Your goal
Each record must be copied in full and unchanged; any image it holds is excluded.

Supplied material
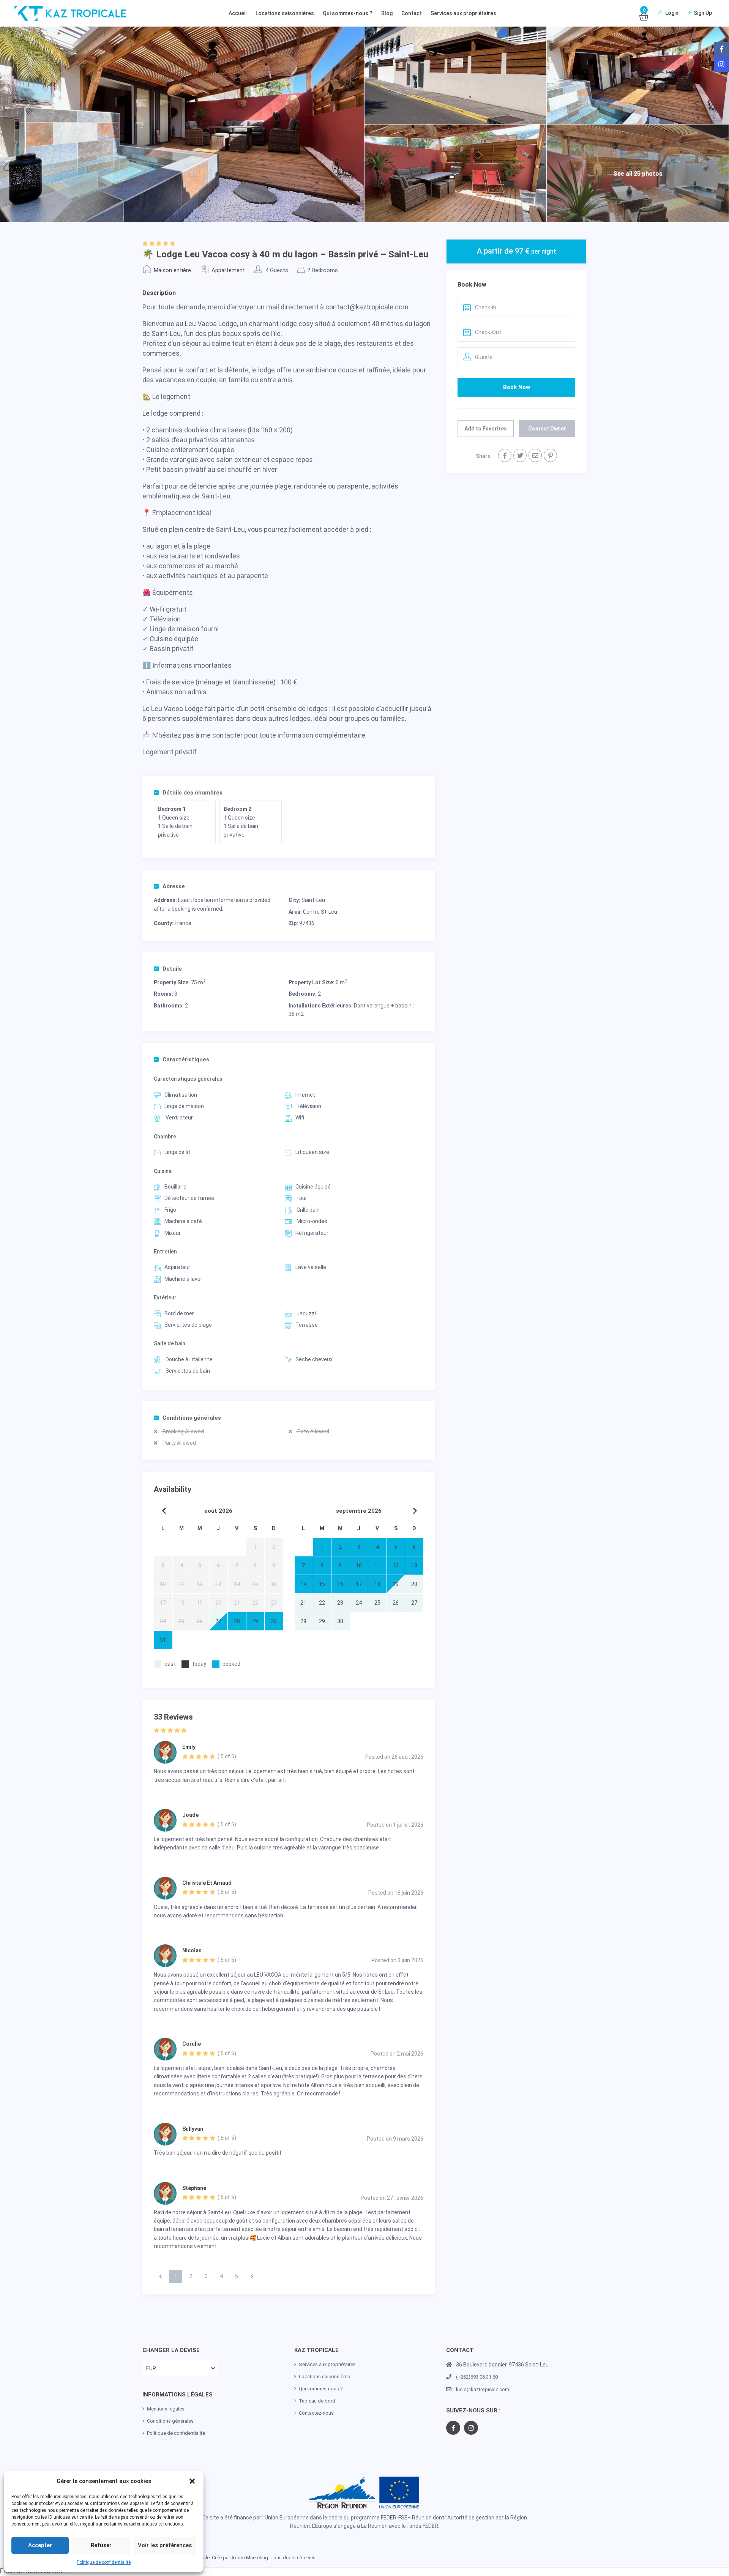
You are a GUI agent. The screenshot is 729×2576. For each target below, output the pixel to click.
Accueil (238, 13)
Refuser (101, 2545)
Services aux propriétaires (463, 13)
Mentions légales (166, 2409)
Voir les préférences (165, 2545)
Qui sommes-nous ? (347, 13)
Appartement (228, 270)
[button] (192, 2481)
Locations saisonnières (285, 13)
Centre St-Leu (320, 912)
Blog (387, 13)
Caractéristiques (186, 1059)
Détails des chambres (192, 792)
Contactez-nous (316, 2413)
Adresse (174, 886)
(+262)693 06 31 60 (477, 2377)
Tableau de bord (317, 2401)
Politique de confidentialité (104, 2562)
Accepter (40, 2545)
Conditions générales (192, 1417)
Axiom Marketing (249, 2557)
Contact (411, 13)
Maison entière (172, 270)
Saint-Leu (313, 900)
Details (172, 968)
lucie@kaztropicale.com (482, 2389)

Solution below
You are a GUI agent. The screenshot is 729×2576. For each target below, output the pixel to click.
Accueil (238, 13)
Refuser (101, 2545)
Services aux propriétaires (463, 13)
Mentions légales (166, 2409)
Voir les préférences (165, 2545)
Qui sommes-nous ? (347, 13)
Appartement (228, 270)
[button] (192, 2481)
Locations saisonnières (285, 13)
Centre St-Leu (320, 912)
Blog (387, 13)
Caractéristiques (186, 1059)
Détails des chambres (192, 792)
Contactez-nous (316, 2413)
Adresse (174, 886)
(+262)693 06 31 60 (477, 2377)
Tableau de bord (317, 2401)
Politique de confidentialité (104, 2562)
Accepter (40, 2545)
Conditions générales (192, 1417)
Axiom Marketing (249, 2557)
Contact (411, 13)
Maison entière (172, 270)
Saint-Leu (313, 900)
Details (172, 968)
lucie@kaztropicale.com (482, 2389)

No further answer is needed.